- Raymond's Hill Location within Devon
- Population: 726
- OS grid reference: SY325965
- Shire county: Devon;
- Region: South West;
- Country: England
- Sovereign state: United Kingdom
- Post town: AXMINSTER
- Postcode district: EX13
- Dialling code: 01297
- Police: Devon and Cornwall
- Fire: Devon and Somerset
- Ambulance: South Western
- UK Parliament: Honiton and Sidmouth;

= Raymond's Hill =

Village in Devon, England

Raymond's Hill is a village and residential area off the A35 road in Devon, England, right on the border with the county of Dorset. It is about 2 mi southeast of Axminster in East Devon, and about 3 mi northwest of Charmouth in Dorset.

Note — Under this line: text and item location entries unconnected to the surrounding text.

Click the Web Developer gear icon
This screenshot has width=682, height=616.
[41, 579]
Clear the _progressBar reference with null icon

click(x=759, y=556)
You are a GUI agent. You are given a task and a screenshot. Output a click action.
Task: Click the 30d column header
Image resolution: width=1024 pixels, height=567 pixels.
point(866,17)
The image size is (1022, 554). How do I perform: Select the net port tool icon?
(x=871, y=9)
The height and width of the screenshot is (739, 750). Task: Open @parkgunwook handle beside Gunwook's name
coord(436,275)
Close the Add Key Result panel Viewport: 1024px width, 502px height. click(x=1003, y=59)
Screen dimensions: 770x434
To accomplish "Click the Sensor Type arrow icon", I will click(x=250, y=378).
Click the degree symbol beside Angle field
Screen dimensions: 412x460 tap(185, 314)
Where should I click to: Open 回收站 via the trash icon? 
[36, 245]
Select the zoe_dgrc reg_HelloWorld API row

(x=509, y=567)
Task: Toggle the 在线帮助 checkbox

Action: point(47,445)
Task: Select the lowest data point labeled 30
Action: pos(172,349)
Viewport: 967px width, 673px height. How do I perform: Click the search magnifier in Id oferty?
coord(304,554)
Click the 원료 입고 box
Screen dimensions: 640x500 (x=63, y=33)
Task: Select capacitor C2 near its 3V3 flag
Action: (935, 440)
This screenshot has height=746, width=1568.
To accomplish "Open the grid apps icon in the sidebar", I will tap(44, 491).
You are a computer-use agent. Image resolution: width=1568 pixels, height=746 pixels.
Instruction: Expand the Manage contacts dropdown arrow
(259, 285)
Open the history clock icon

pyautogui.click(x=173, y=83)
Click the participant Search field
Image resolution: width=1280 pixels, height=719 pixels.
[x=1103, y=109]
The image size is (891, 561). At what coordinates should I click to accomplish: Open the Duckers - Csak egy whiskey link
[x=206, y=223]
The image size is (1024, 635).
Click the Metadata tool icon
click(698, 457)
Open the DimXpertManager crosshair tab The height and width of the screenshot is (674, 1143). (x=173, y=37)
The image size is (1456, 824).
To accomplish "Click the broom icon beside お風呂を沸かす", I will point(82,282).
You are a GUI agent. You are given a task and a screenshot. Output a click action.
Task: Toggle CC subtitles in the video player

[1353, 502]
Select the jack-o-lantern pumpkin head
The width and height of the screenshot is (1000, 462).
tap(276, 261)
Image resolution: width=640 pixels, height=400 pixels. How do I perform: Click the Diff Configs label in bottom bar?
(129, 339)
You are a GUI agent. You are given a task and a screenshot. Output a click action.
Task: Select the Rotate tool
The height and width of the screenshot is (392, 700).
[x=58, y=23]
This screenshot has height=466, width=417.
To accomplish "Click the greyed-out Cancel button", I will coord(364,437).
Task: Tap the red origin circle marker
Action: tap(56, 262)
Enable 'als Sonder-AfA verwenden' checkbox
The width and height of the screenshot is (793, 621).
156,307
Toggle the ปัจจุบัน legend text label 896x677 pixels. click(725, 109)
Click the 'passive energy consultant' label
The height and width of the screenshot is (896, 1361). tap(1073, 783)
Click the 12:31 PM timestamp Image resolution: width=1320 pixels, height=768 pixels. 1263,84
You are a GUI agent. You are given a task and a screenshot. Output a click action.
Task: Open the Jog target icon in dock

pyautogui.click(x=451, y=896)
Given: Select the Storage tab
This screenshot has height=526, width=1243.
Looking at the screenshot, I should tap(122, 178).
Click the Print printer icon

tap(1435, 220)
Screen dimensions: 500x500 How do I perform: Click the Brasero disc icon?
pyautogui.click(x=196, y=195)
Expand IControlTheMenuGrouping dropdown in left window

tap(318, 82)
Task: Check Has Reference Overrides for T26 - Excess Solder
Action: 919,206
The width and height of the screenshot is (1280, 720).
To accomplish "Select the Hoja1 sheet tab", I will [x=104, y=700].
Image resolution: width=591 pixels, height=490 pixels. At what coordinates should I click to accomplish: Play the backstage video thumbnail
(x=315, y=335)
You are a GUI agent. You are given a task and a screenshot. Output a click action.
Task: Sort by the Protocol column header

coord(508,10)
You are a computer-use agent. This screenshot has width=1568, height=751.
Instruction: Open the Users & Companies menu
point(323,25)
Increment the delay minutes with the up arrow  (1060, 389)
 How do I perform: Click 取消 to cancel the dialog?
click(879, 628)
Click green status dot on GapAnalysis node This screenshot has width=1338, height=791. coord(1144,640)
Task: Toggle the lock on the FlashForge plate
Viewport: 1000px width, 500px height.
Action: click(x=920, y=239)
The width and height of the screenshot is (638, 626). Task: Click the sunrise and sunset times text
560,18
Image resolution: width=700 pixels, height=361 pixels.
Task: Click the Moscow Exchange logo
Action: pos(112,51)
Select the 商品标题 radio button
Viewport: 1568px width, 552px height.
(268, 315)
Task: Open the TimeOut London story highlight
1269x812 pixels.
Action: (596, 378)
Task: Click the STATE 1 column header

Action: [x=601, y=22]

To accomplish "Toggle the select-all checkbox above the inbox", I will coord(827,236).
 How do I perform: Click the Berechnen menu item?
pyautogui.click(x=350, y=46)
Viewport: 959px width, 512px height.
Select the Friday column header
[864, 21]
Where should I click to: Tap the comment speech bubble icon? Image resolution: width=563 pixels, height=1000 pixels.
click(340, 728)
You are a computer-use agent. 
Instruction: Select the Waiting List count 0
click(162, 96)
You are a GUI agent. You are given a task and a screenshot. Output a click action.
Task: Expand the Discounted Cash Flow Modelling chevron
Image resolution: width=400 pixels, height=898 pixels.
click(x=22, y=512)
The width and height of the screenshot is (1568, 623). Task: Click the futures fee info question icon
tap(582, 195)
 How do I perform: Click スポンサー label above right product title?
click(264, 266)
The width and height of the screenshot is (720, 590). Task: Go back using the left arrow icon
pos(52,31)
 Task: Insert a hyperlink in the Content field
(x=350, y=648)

The housing is of low density and moderate value, and is surrounded by a forest and heathland protected by the District Council.

In 2002 the local MP Hugo Swire presented a 2,225 signature petition to Parliament on behalf of the residents, calling for a roundabout to be constructed at the accident blackspot at the junction of the A35 road and the B3165 at the Hunters Lodge Inn, Raymond's Hill which has claimed many lives.

In 2004, the Highways Agency completed a safety improvement scheme including new signs, red anti-skid surfacing and two traffic islands, though no roundabout has been installed.

In September 2013, two months after a series of car accidents in which two people were killed, local MP Neil Parish held an inquiry into the same blackspot, and vowed to ensure that the Highways Agency improved the junction.